What is required: No picture belongs in the answer, which must hold exactly the lines from the one with "Where should I" through the final line below.

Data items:
_ _ _

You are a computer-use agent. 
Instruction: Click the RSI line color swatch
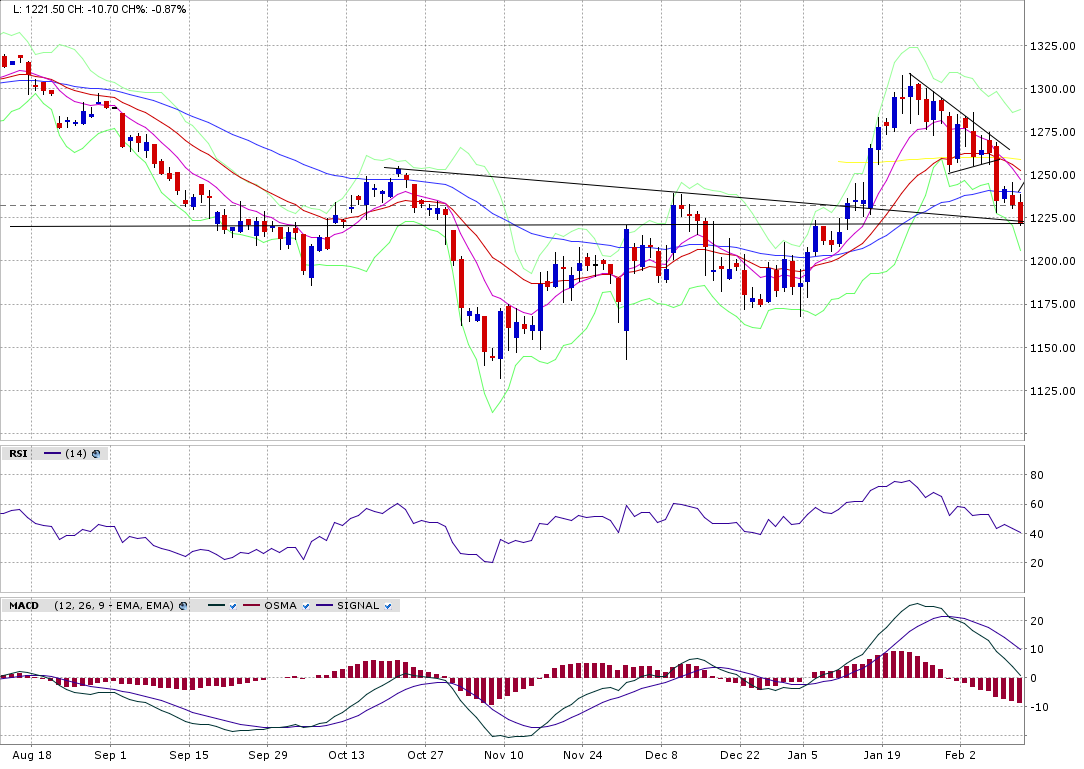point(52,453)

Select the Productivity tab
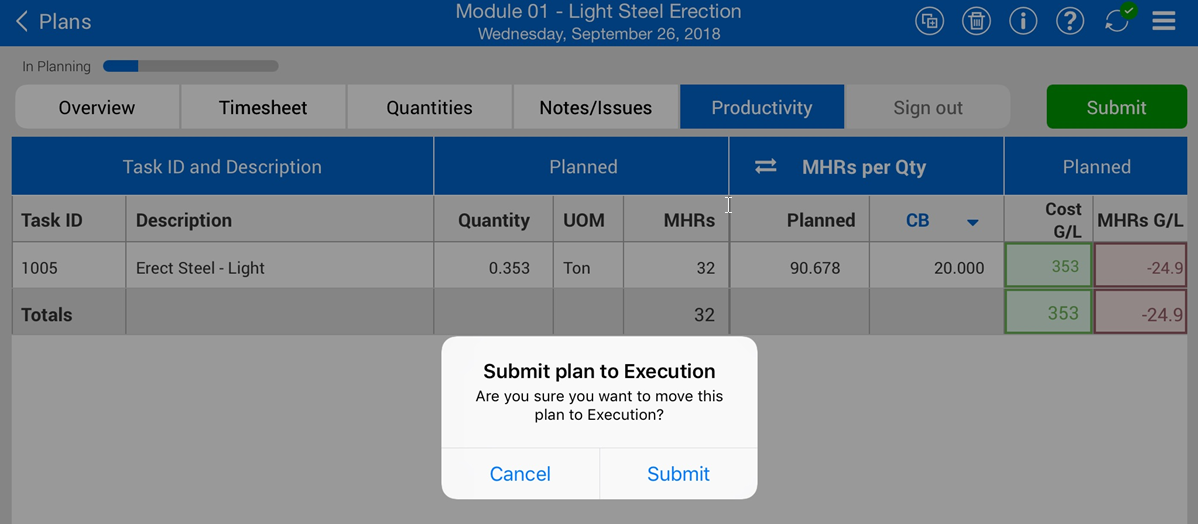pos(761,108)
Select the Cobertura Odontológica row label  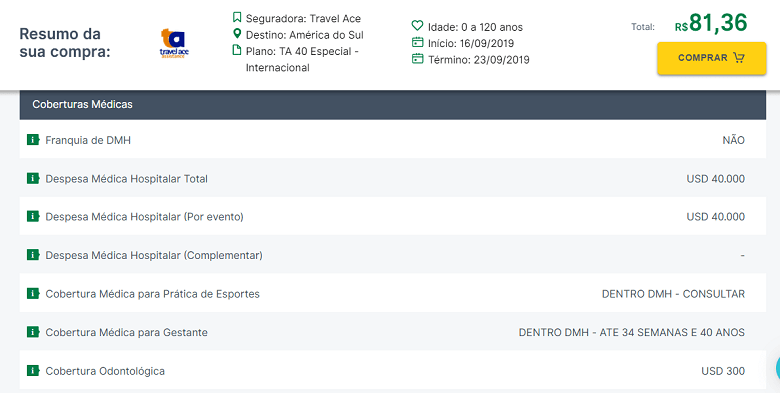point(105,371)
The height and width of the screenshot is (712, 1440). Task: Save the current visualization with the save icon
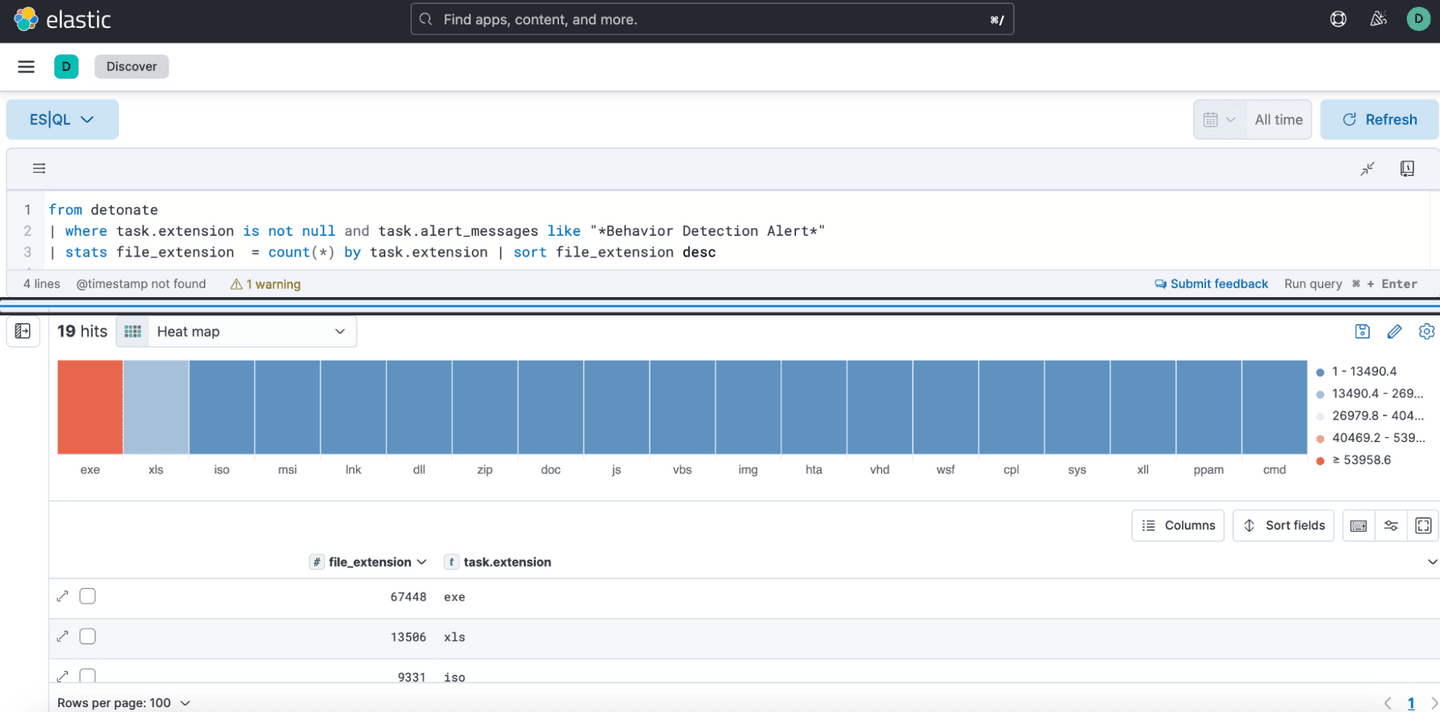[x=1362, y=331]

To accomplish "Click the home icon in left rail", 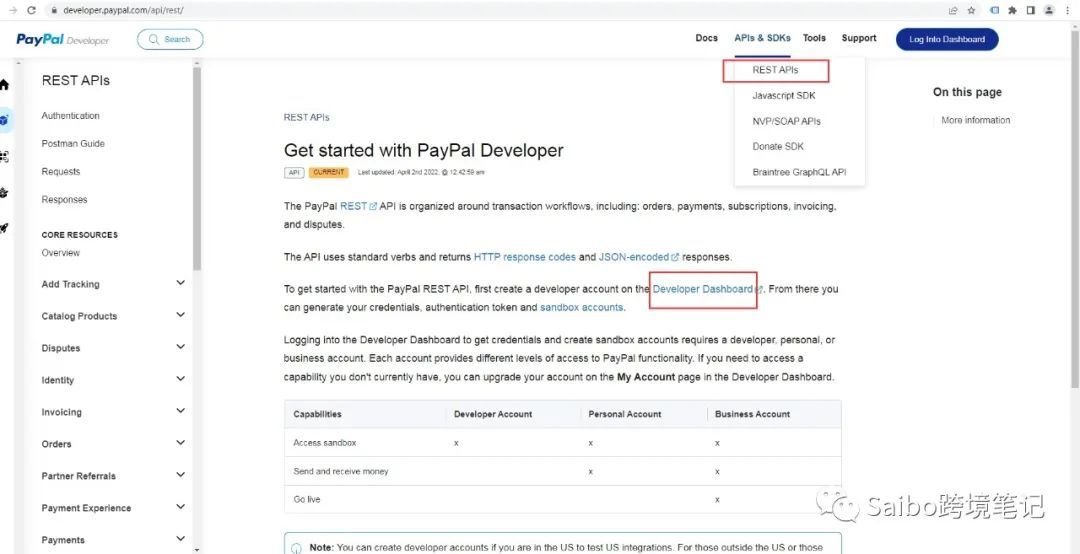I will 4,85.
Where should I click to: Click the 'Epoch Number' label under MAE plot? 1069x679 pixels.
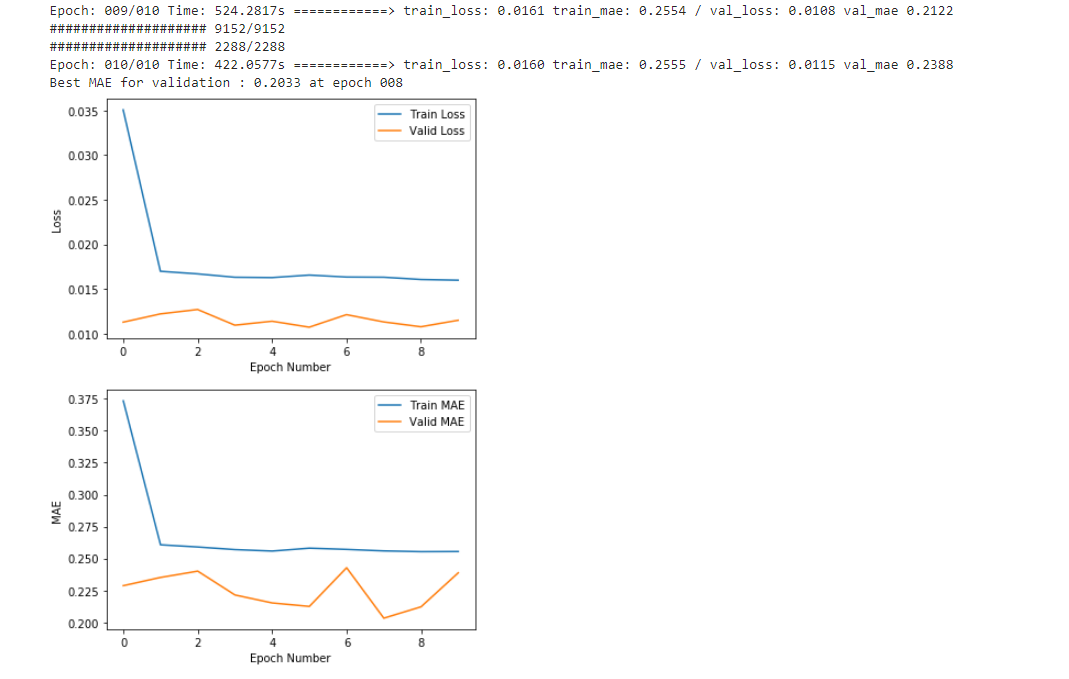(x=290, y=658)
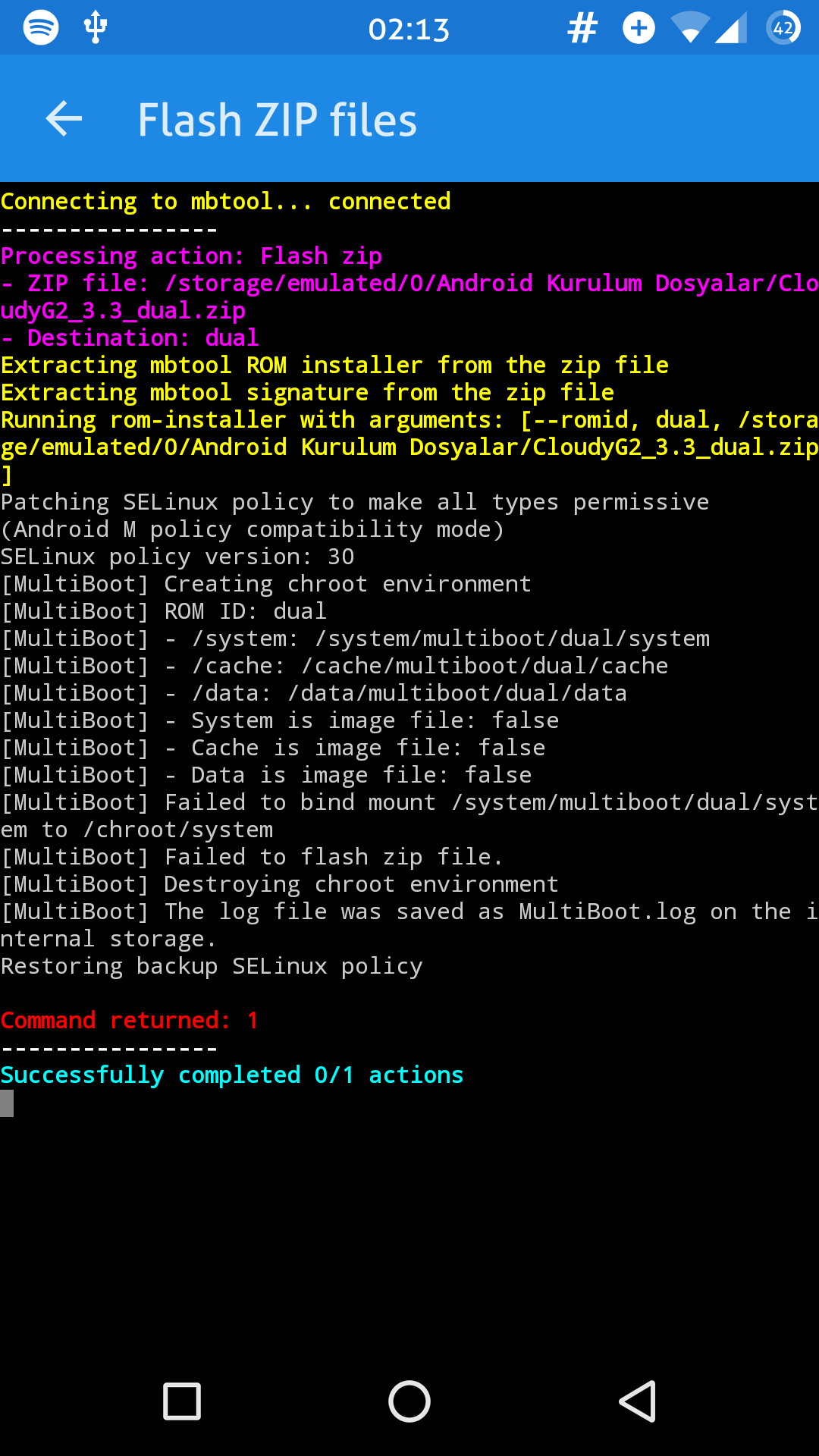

_ _ _

Written response:
Where should I click to: Click the 'Epoch Number' label under MAE plot? 1069x679 pixels.
(x=290, y=658)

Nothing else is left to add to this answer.